■ **Task details**: In the listing below, copy everything from the line containing "Task: Select the black queen" down to the line containing "click(x=31, y=263)", requests included, and increase every click coordinate in the answers by 41.

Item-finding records
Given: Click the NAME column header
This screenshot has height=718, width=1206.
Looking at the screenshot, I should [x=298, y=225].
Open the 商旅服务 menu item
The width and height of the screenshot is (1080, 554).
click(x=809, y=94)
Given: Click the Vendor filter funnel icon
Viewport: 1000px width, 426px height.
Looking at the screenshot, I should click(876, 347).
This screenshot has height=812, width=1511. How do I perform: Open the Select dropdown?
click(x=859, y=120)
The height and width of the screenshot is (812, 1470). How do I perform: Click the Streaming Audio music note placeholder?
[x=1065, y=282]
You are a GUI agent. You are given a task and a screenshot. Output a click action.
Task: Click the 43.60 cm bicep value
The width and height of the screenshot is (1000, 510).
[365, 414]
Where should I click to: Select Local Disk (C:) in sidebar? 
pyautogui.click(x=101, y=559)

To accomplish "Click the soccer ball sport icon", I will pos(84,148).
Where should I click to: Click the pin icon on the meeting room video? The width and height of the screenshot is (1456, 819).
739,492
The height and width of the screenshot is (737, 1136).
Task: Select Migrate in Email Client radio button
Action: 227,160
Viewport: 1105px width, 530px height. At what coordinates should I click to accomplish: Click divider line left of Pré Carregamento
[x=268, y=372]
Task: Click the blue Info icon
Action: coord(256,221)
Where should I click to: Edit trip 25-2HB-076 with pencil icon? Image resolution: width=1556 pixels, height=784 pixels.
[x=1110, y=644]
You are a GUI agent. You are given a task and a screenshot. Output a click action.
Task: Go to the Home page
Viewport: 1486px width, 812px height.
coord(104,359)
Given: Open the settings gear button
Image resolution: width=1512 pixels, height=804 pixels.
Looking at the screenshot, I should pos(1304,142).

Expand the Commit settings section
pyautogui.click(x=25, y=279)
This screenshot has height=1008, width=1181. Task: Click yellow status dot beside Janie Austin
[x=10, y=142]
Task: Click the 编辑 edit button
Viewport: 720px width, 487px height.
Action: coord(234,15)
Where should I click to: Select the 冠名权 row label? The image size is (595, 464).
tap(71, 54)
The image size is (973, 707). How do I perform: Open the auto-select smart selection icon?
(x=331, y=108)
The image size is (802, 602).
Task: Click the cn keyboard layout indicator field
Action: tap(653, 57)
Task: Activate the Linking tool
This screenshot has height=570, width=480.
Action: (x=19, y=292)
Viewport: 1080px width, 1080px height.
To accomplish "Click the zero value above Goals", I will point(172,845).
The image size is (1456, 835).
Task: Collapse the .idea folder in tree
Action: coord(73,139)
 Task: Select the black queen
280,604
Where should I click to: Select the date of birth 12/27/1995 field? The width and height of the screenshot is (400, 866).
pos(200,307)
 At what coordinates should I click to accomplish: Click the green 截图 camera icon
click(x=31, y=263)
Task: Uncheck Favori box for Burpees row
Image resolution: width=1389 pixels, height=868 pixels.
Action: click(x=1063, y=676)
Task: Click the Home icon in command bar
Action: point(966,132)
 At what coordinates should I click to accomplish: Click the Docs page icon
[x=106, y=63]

■ **Exercise result**:
 Task: Select the black queen
321,645
Where should I click to: Select the date of birth 12/27/1995 field? The width and height of the screenshot is (400, 866).
pos(241,348)
 At what coordinates should I click to accomplish: Click the green 截图 camera icon
click(x=72, y=304)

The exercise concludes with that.